*DATA PROVIDED:*
★ ★ ★ ★

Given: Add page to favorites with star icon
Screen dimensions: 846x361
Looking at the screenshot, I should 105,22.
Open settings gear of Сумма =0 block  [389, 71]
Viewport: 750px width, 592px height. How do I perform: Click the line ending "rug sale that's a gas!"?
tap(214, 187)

★ ★ ★ ★

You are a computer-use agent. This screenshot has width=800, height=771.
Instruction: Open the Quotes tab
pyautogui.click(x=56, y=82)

★ ★ ★ ★

*YOUR INSTRUCTIONS:*
Give back precisely the lines above that start at the line containing "Given: Add page to favorites with star icon" and end at the line containing "Open settings gear", inclusive. No other lines belong in the output.

*RESULT:*
Given: Add page to favorites with star icon
Screen dimensions: 846x361
Looking at the screenshot, I should 105,22.
Open settings gear of Сумма =0 block  [389, 71]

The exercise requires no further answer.